9L’épilogue qui sert de conclusion au livre s’ouvre sur le constat qu’il reste une histoire systématique à écrire de la réception des auteurs de l’Antiquité grecque et latine. Les dernières pages sont donc consacrées au développement du rôle de médiatrice qu’a joué la critique érudite entre les modèles antiques et la tradition classique. La fin du volume revient donc sur l’importance de Jules-César Scaliger, Juste Lipse, Isaac Casaubon ou encore Joachim Camerarius dans le « couronnement différé » d’auteurs tels que Juvénal, Plaute, et Tacite, et donc dans l’élaboration de modèles et canons esthétiques qui se sont imposés durant la première modernité.

*

10Cet ouvrage propose ainsi des analyses dont l’importance tient en deux points. Tout d’abord, elles allient l’étude de textes et d’auteurs, anciens et modernes, illustres et incontournables pour les spécialistes de la réception de l’antiquité durant la première modernité, tout en proposant également une exploration de corpus extrêmement méconnus mais dont la richesse mériterait d’être illustrée et analysée de manière systématique par des travaux ultérieurs.

11Le vaste corpus mobilisé et l’importante érudition déployée ne vont pas sans présenter quelques difficultés par moments.
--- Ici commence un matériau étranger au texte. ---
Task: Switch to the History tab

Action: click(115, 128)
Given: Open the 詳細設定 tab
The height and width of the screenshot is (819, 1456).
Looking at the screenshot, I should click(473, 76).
Les langues anciennes et modernes qui ne sont pas accompagnées de traduction, le choix de donner en latin des titres existant en français, ou les références à des auteurs peu connus sous une forme abrégée (Denys l’Aéropagite appelé simplement « Denys » (p. 269) ou Bonaventure de Bagnoregio appelé « Bonaventure ») sont autant de freins pour un lectorat de non-spécialistes, pour lequel cet ouvrage pourrait toutefois présenter un très grand intérêt.

12Ensuite, les vingt chapitres retracent et illustrent le rôle considérable de médiation qu’ont joué les savants de la première modernité dans l’élaboration de modèles, dans la restitution et la subversion de styles et de manières antiques, ainsi que leur place dans l’élaboration d’outils et la constitution de théories linguistiques qui sont pour certaines encore en vigueur aujourd’hui.

13Ce livre, qui explore les différentes facettes du travail de la langue, entre conceptions théoriques, jeux poétiques, histoire de la traduction et notions esthétiques pose donc des pistes essentielles pour l’étude de l’histoire de la réception de l’Antiquité, qui s’inscrivent déjà dans une dynamique de recherche de plus en plus solidement établie, comme en témoignent les nombreux projets portant sur la réception des auteurs antiques à ces périodes7, et qui pourront, on l’espère, s’affirmer et se développer de manière plus systématique, pour s’intéresser également, par exemple, aux enjeux sociaux, idéologiques, et politiques qui sous-tendent les multiples transformations linguistiques ici présentées.